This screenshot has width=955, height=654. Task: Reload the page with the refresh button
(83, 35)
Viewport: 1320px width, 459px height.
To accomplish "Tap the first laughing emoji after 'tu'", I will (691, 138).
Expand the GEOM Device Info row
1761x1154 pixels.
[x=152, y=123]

Exercise details
The required output is every line from the one that holds "Viewport: 1320px width, 459px height." through the last line of the listing above, retyped exactly and with nothing else.

Solution for this exercise
Viewport: 1320px width, 459px height.
To accomplish "Tap the first laughing emoji after 'tu'", I will (691, 138).
Expand the GEOM Device Info row
1761x1154 pixels.
[x=152, y=123]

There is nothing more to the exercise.